#### EXTRACTED ENTRIES:
•••••

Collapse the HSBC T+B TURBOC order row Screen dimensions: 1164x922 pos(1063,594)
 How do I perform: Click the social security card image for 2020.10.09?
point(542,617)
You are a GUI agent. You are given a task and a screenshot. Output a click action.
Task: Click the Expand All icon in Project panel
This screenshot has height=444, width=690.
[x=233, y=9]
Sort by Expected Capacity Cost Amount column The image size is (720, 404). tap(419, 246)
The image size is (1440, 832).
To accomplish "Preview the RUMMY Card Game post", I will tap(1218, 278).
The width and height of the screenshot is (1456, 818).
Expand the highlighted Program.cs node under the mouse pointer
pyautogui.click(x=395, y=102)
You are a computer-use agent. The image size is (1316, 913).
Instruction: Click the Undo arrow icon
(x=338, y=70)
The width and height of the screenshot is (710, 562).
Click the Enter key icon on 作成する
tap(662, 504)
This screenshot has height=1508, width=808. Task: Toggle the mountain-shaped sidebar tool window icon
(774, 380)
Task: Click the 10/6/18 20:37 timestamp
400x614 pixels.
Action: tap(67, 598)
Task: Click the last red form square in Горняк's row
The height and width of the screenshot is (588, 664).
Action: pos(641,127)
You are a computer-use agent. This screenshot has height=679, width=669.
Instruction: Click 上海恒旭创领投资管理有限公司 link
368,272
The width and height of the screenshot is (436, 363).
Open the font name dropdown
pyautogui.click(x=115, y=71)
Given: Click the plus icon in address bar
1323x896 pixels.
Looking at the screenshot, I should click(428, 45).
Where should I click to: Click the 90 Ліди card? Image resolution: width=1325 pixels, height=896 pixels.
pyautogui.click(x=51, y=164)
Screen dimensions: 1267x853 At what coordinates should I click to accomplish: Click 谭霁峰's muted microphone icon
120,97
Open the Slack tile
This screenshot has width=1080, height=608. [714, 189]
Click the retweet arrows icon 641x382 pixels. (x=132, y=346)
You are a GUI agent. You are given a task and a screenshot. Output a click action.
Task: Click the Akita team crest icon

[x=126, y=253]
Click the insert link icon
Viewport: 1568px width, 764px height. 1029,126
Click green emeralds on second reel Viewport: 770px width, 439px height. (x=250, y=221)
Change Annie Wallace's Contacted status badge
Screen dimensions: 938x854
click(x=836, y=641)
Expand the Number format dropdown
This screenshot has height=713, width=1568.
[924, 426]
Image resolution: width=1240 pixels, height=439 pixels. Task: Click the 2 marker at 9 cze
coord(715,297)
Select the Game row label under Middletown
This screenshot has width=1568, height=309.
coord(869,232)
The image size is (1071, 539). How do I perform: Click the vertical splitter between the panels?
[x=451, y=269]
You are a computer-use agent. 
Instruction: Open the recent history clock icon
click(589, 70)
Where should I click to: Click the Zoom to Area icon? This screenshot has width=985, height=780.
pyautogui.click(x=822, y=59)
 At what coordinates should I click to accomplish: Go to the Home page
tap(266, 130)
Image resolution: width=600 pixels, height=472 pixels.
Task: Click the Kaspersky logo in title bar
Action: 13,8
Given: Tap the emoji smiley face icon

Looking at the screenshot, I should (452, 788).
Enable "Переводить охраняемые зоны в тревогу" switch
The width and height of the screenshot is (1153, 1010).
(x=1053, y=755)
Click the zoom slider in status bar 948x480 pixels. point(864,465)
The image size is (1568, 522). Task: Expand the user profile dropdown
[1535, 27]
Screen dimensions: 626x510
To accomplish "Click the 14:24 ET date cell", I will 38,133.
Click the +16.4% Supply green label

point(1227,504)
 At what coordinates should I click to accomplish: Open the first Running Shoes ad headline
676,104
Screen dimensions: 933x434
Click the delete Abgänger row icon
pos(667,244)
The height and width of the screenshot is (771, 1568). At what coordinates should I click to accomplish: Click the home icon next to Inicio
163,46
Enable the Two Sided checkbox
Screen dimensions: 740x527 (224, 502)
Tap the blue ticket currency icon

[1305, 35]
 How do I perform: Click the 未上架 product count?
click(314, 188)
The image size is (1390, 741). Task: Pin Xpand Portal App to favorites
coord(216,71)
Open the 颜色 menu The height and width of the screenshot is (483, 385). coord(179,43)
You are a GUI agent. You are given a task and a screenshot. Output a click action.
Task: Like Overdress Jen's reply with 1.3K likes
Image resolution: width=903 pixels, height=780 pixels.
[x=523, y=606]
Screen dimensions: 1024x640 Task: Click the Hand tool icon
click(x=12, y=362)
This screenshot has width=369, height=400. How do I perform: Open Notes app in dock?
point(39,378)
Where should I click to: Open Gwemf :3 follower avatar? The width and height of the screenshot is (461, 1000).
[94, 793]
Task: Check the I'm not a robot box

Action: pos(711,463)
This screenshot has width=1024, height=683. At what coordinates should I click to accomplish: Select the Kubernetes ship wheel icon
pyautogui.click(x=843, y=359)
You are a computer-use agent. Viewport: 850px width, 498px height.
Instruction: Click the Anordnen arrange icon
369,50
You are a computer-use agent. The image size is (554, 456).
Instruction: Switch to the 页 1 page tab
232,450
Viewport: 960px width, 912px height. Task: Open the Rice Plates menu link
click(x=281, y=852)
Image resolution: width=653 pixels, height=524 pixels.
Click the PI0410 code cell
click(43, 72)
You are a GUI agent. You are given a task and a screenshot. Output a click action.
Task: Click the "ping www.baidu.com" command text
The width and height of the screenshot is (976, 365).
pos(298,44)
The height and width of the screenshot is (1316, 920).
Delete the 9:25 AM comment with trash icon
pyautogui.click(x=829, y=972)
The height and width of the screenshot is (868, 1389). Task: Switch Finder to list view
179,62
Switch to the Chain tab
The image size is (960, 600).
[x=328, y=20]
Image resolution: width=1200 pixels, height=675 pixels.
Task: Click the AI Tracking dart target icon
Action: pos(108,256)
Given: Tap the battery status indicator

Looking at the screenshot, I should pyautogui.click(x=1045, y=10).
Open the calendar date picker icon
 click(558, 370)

•••••

#### PROBLEM DETAILS:
Copy the full listing exactly.

#### OUTPUT OF THE EXERCISE:
Collapse the HSBC T+B TURBOC order row Screen dimensions: 1164x922 pos(1063,594)
 How do I perform: Click the social security card image for 2020.10.09?
point(542,617)
You are a GUI agent. You are given a task and a screenshot. Output a click action.
Task: Click the Expand All icon in Project panel
This screenshot has height=444, width=690.
[x=233, y=9]
Sort by Expected Capacity Cost Amount column The image size is (720, 404). tap(419, 246)
The image size is (1440, 832).
To accomplish "Preview the RUMMY Card Game post", I will tap(1218, 278).
The width and height of the screenshot is (1456, 818).
Expand the highlighted Program.cs node under the mouse pointer
pyautogui.click(x=395, y=102)
You are a computer-use agent. The image size is (1316, 913).
Instruction: Click the Undo arrow icon
(x=338, y=70)
The width and height of the screenshot is (710, 562).
Click the Enter key icon on 作成する
tap(662, 504)
This screenshot has height=1508, width=808. Task: Toggle the mountain-shaped sidebar tool window icon
(774, 380)
Task: Click the 10/6/18 20:37 timestamp
400x614 pixels.
Action: tap(67, 598)
Task: Click the last red form square in Горняк's row
The height and width of the screenshot is (588, 664).
Action: pos(641,127)
You are a computer-use agent. This screenshot has height=679, width=669.
Instruction: Click 上海恒旭创领投资管理有限公司 link
368,272
The width and height of the screenshot is (436, 363).
Open the font name dropdown
pyautogui.click(x=115, y=71)
Given: Click the plus icon in address bar
1323x896 pixels.
Looking at the screenshot, I should click(428, 45).
Where should I click to: Click the 90 Ліди card? Image resolution: width=1325 pixels, height=896 pixels.
pyautogui.click(x=51, y=164)
Screen dimensions: 1267x853 At what coordinates should I click to accomplish: Click 谭霁峰's muted microphone icon
120,97
Open the Slack tile
This screenshot has width=1080, height=608. [714, 189]
Click the retweet arrows icon 641x382 pixels. (x=132, y=346)
You are a GUI agent. You are given a task and a screenshot. Output a click action.
Task: Click the Akita team crest icon

[x=126, y=253]
Click the insert link icon
Viewport: 1568px width, 764px height. 1029,126
Click green emeralds on second reel Viewport: 770px width, 439px height. (x=250, y=221)
Change Annie Wallace's Contacted status badge
Screen dimensions: 938x854
click(x=836, y=641)
Expand the Number format dropdown
This screenshot has height=713, width=1568.
[924, 426]
Image resolution: width=1240 pixels, height=439 pixels. Task: Click the 2 marker at 9 cze
coord(715,297)
Select the Game row label under Middletown
This screenshot has width=1568, height=309.
coord(869,232)
The image size is (1071, 539). How do I perform: Click the vertical splitter between the panels?
[x=451, y=269]
You are a computer-use agent. 
Instruction: Open the recent history clock icon
click(589, 70)
Where should I click to: Click the Zoom to Area icon? This screenshot has width=985, height=780.
pyautogui.click(x=822, y=59)
 At what coordinates should I click to accomplish: Go to the Home page
tap(266, 130)
Image resolution: width=600 pixels, height=472 pixels.
Task: Click the Kaspersky logo in title bar
Action: 13,8
Given: Tap the emoji smiley face icon

Looking at the screenshot, I should (452, 788).
Enable "Переводить охраняемые зоны в тревогу" switch
The width and height of the screenshot is (1153, 1010).
(x=1053, y=755)
Click the zoom slider in status bar 948x480 pixels. point(864,465)
The image size is (1568, 522). Task: Expand the user profile dropdown
[1535, 27]
Screen dimensions: 626x510
To accomplish "Click the 14:24 ET date cell", I will 38,133.
Click the +16.4% Supply green label

point(1227,504)
 At what coordinates should I click to accomplish: Open the first Running Shoes ad headline
676,104
Screen dimensions: 933x434
Click the delete Abgänger row icon
pos(667,244)
The height and width of the screenshot is (771, 1568). At what coordinates should I click to accomplish: Click the home icon next to Inicio
163,46
Enable the Two Sided checkbox
Screen dimensions: 740x527 (224, 502)
Tap the blue ticket currency icon

[1305, 35]
 How do I perform: Click the 未上架 product count?
click(314, 188)
The image size is (1390, 741). Task: Pin Xpand Portal App to favorites
coord(216,71)
Open the 颜色 menu The height and width of the screenshot is (483, 385). coord(179,43)
You are a GUI agent. You are given a task and a screenshot. Output a click action.
Task: Like Overdress Jen's reply with 1.3K likes
Image resolution: width=903 pixels, height=780 pixels.
[x=523, y=606]
Screen dimensions: 1024x640 Task: Click the Hand tool icon
click(x=12, y=362)
This screenshot has width=369, height=400. How do I perform: Open Notes app in dock?
point(39,378)
Where should I click to: Open Gwemf :3 follower avatar? The width and height of the screenshot is (461, 1000).
[94, 793]
Task: Check the I'm not a robot box

Action: pos(711,463)
This screenshot has width=1024, height=683. At what coordinates should I click to accomplish: Select the Kubernetes ship wheel icon
pyautogui.click(x=843, y=359)
You are a computer-use agent. Viewport: 850px width, 498px height.
Instruction: Click the Anordnen arrange icon
369,50
You are a computer-use agent. The image size is (554, 456).
Instruction: Switch to the 页 1 page tab
232,450
Viewport: 960px width, 912px height. Task: Open the Rice Plates menu link
click(x=281, y=852)
Image resolution: width=653 pixels, height=524 pixels.
Click the PI0410 code cell
click(43, 72)
You are a GUI agent. You are given a task and a screenshot. Output a click action.
Task: Click the "ping www.baidu.com" command text
The width and height of the screenshot is (976, 365).
pos(298,44)
The height and width of the screenshot is (1316, 920).
Delete the 9:25 AM comment with trash icon
pyautogui.click(x=829, y=972)
The height and width of the screenshot is (868, 1389). Task: Switch Finder to list view
179,62
Switch to the Chain tab
The image size is (960, 600).
[x=328, y=20]
Image resolution: width=1200 pixels, height=675 pixels.
Task: Click the AI Tracking dart target icon
Action: pos(108,256)
Given: Tap the battery status indicator

Looking at the screenshot, I should pyautogui.click(x=1045, y=10).
Open the calendar date picker icon
 click(558, 370)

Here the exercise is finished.